• **PASSAGE PROVIDED**:
────
The purpose of this presentation is to reconsider, through the voices of "minor" modernists, the situation of Japanese literature in the era of an "emergency" after the Manchurian Incident and the suppression of proletarian literature.

Paper long abstract:

The Japanese literary revival (bungei fukko) movement since 1933 coincides with the period of controversy over land, such as "hometown" or "region." This confirms the connection with nationalism, and leads to the fact that Yojuro Yasuda, a Japan Romantic School critic, published “Literature of the Lost Land” (1934), responded to Hideo Kobayashi's famous critique "Literature of the Lost Home" (1933), to develop his idea that is linked to "Japanese lineage.” At the same time, modernists, whose decline was pointed out by Kobayashi, also pursued literary possibilities over the land. For example, Yukio Haruyama published "New Regionalist Novel Theory" (1934) in the magazine Action. The "regionalism" here is not only deeply related to peasant literature, but also the problem of the center and the provinces, based on the introduction of Provençal literature in France. Besides, this issue is connected to the framework of the "local color" in imperial Japan, and "regionalism" was also being explored by Japanese writers living in Taiwan. It was also during this period that Taku Oshika, who would come to prominence with his novel The Savage (1935), published his writings on Taiwanese aborigines in Action. These trends, which can be said to have differentiated into nationalism and colonialism, have a very similar character when viewed from the perspective of exoticism based on the longing for and beautification of the primitive. While the former goes back in time to empathize with the ancient ancestors and listen to their voices, the latter yearns for a spatially distant place and listens to the voice of the wild within. Based on the above, Yasunari Kawabata's Snow Country, which was serialized in 1935, can be considered as a kind of exoticism and Japanese taste obtained by passing through a Western perspective, as well as "local" literature set in Echigo-Yuzawa, and as one of the problems faced by modernist literature in the mid-1930s. The purpose of this presentation is to reconsider, through the voices of "minor" modernists, the situation of Japanese literature in the era of an "emergency" after the Manchurian Incident and the suppression of proletarian literature.
────
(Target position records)
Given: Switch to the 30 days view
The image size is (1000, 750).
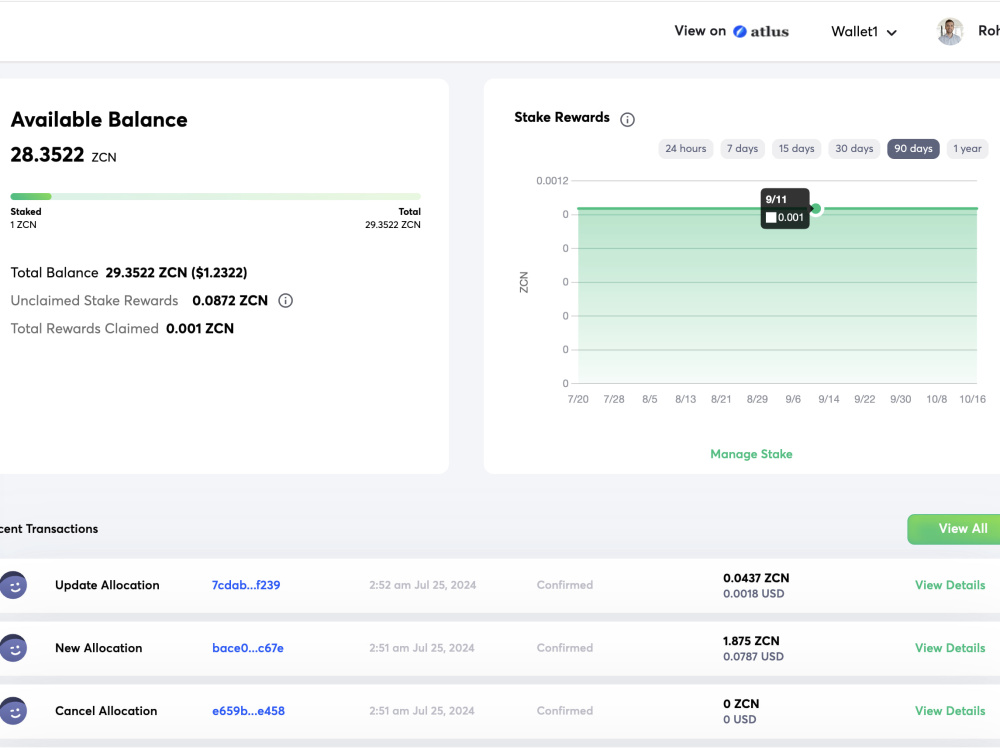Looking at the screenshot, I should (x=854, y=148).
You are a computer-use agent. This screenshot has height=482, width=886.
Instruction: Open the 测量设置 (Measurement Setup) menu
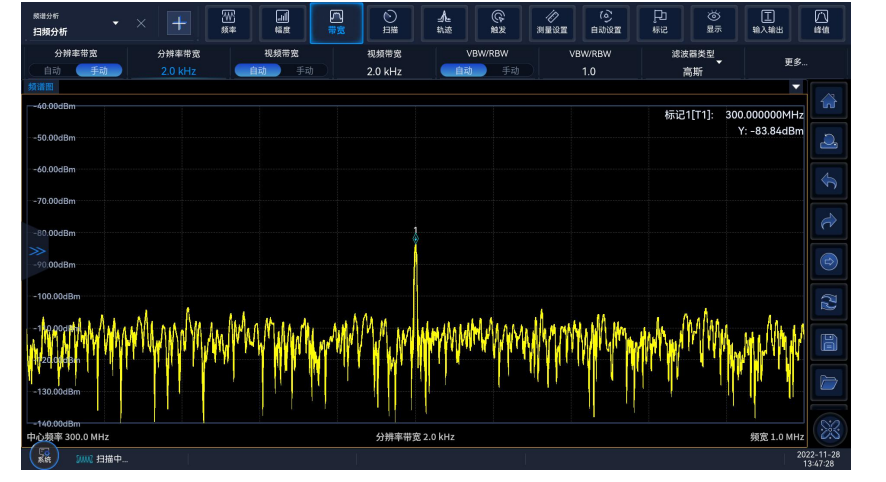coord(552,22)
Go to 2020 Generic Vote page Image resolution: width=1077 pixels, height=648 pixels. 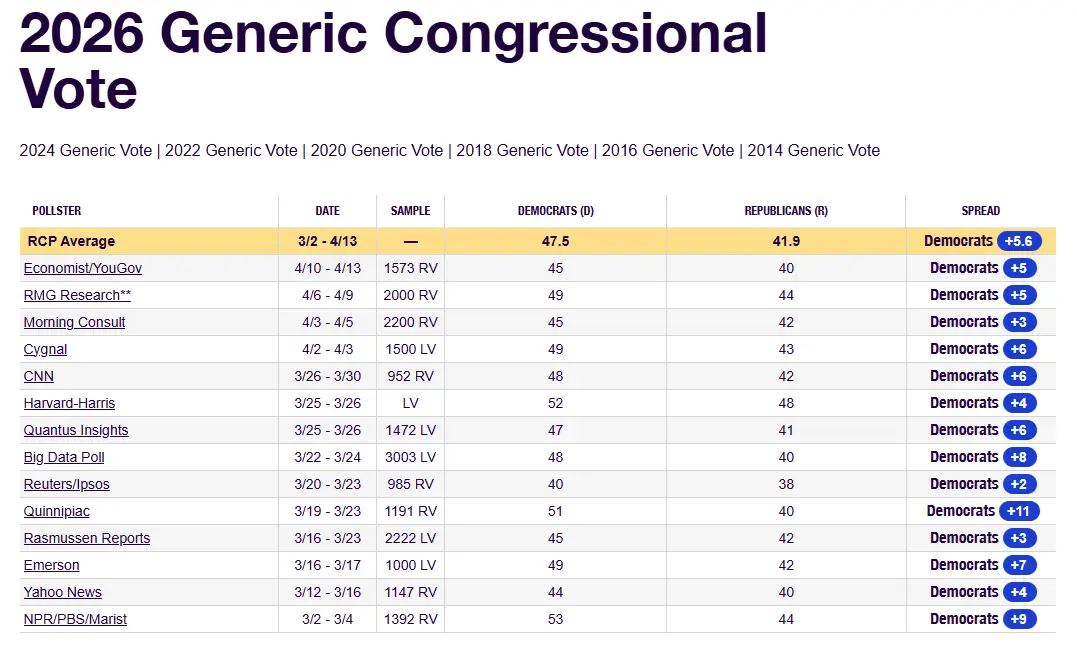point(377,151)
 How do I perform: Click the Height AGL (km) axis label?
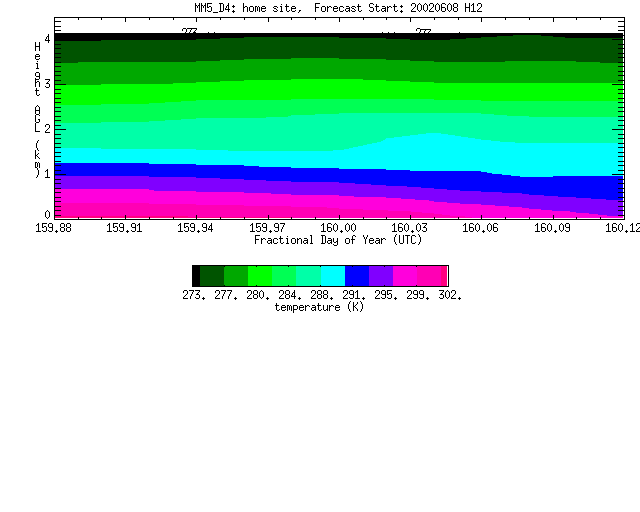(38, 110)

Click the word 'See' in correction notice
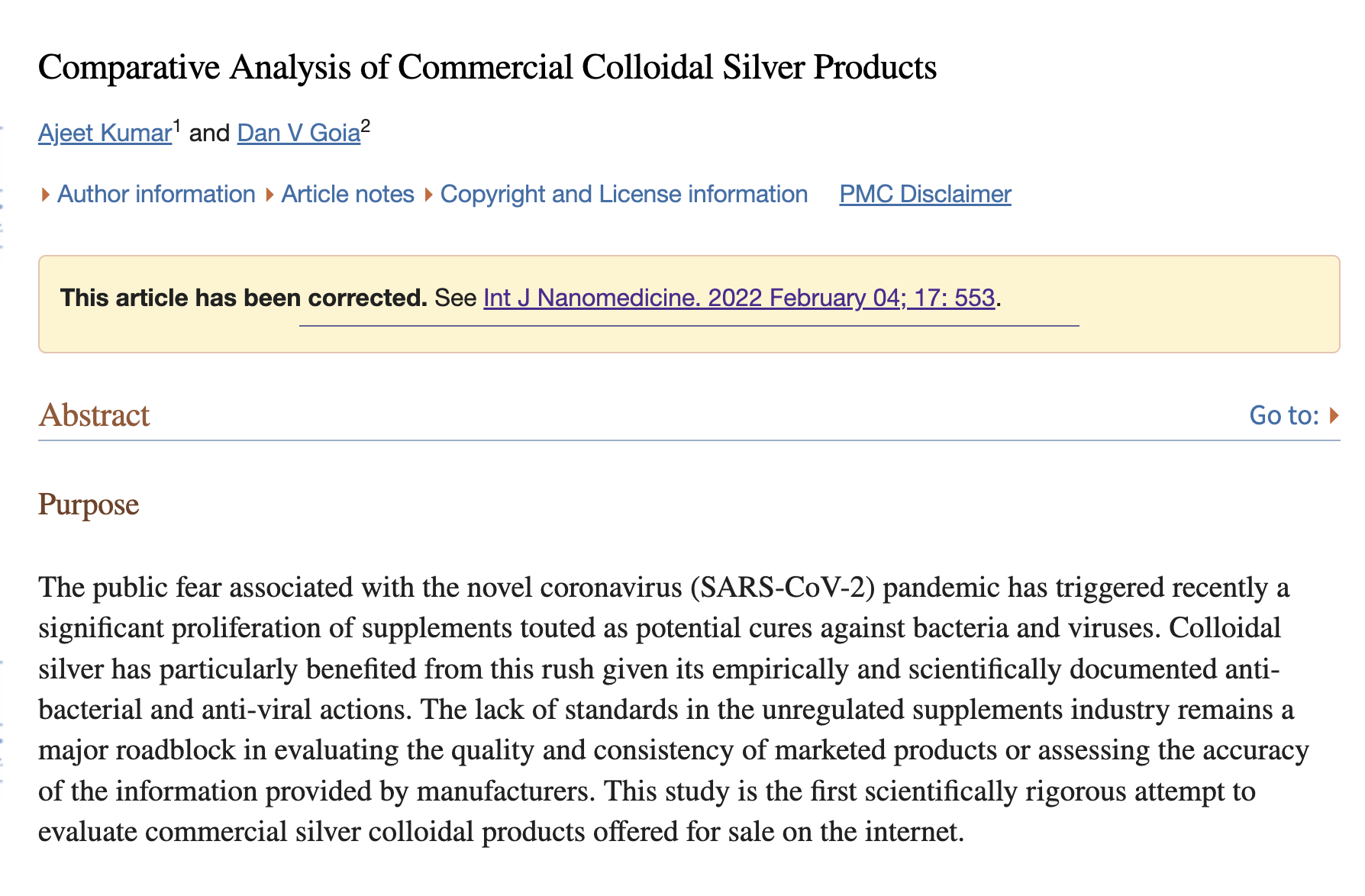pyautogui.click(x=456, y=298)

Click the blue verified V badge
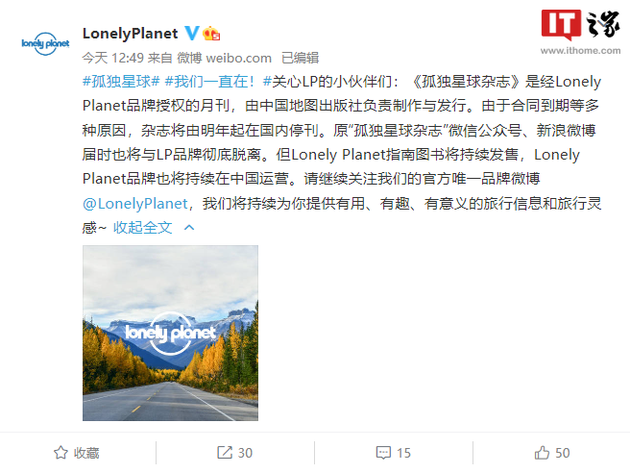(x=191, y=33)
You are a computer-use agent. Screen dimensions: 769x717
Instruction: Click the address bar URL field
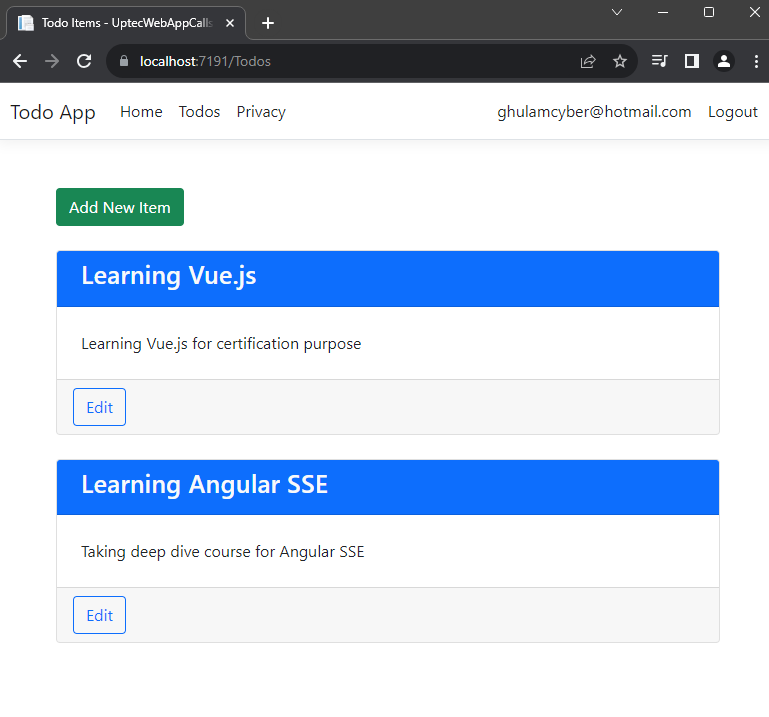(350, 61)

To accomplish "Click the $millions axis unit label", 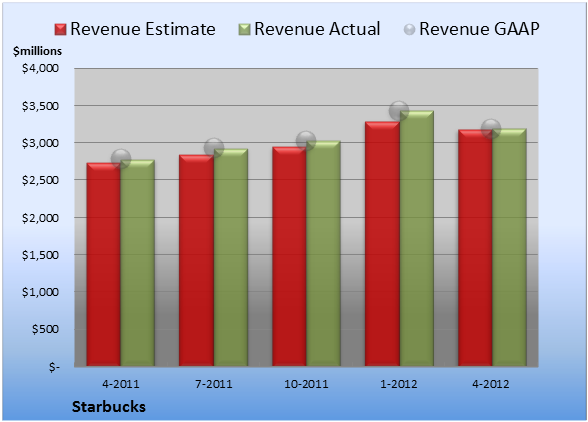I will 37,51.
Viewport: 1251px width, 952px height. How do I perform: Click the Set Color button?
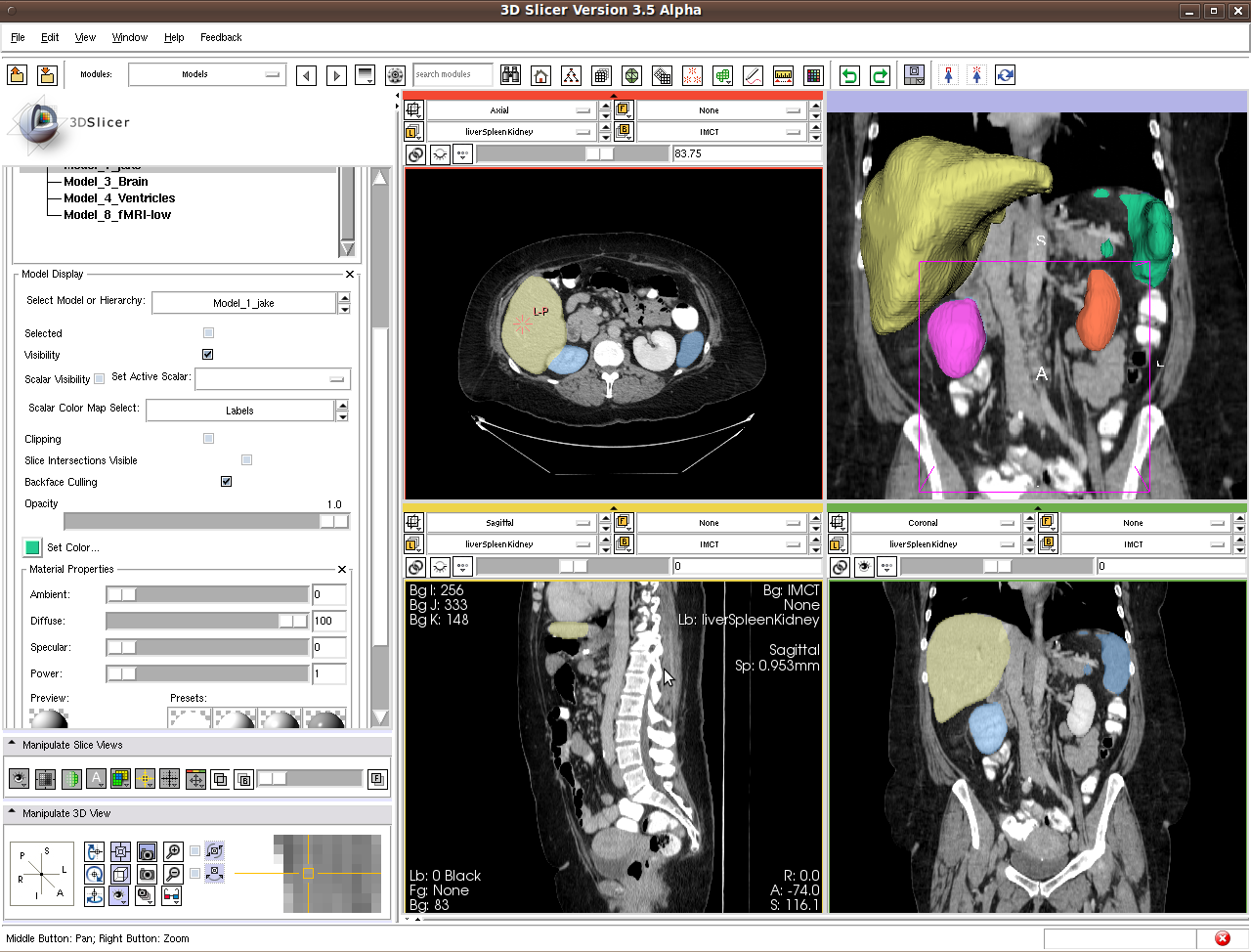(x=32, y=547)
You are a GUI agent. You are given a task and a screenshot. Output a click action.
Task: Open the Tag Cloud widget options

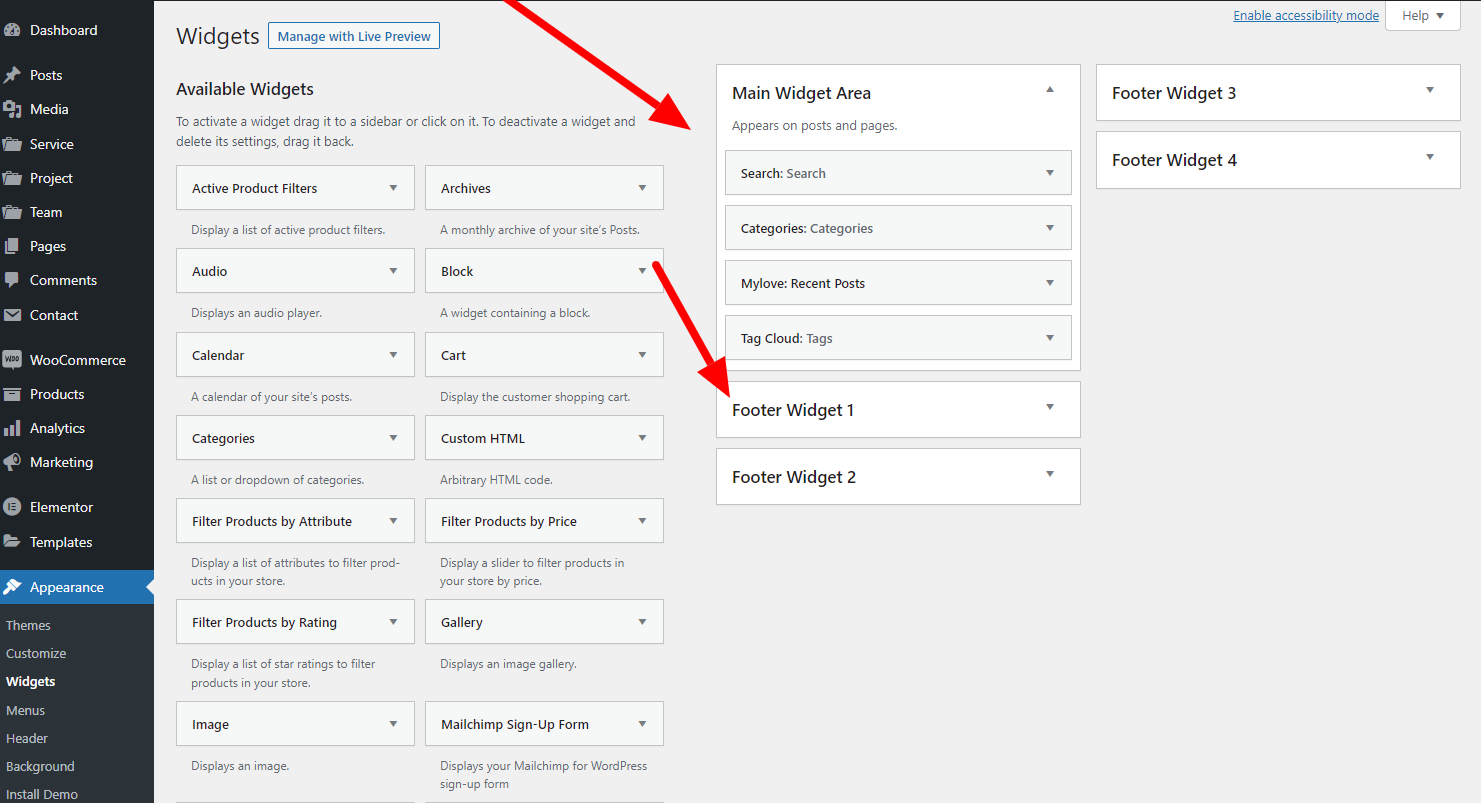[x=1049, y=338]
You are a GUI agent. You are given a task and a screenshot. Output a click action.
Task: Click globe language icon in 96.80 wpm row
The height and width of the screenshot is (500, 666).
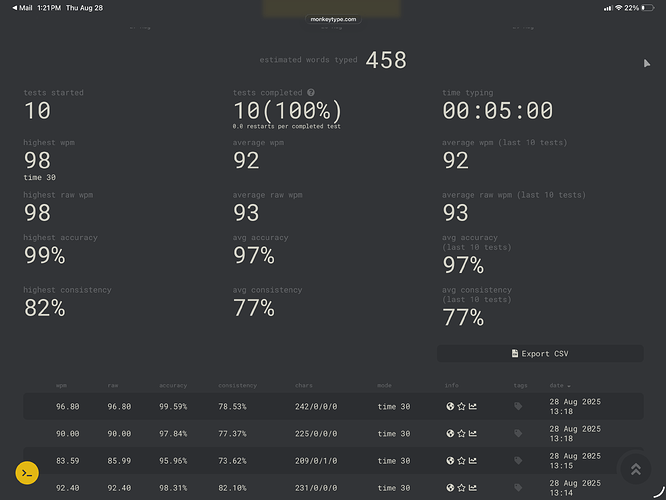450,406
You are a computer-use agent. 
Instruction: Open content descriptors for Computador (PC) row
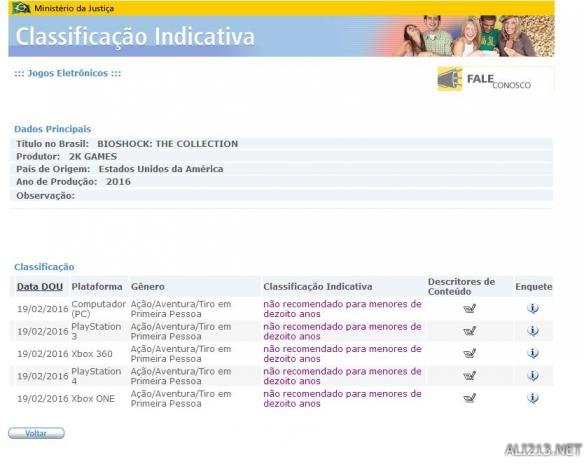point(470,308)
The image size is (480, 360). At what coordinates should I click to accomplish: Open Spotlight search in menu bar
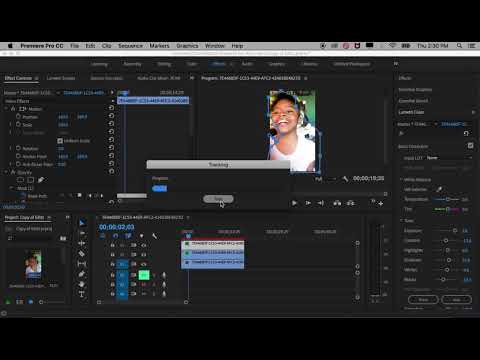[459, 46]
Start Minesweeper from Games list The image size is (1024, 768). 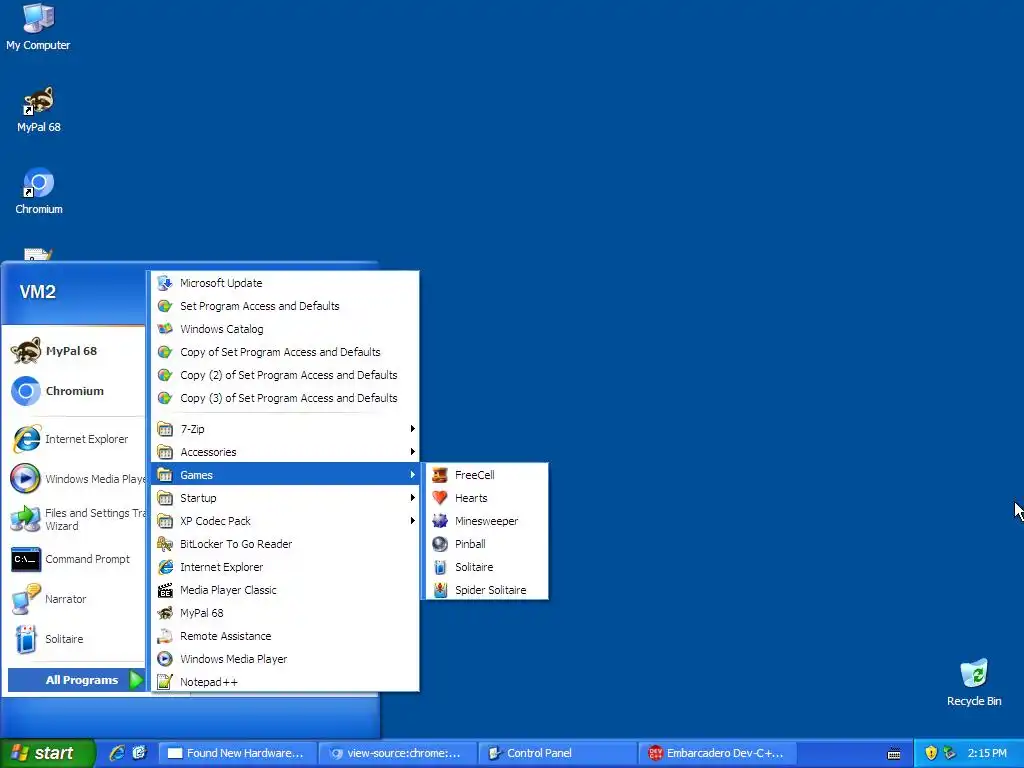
────
• **WORK TO BE COMPLETED**:
Please state the magazine in which, according to the abstract above, Yukio Haruyama published "New Regionalist Novel Theory".

• **EXERCISE RESPONSE**:
Action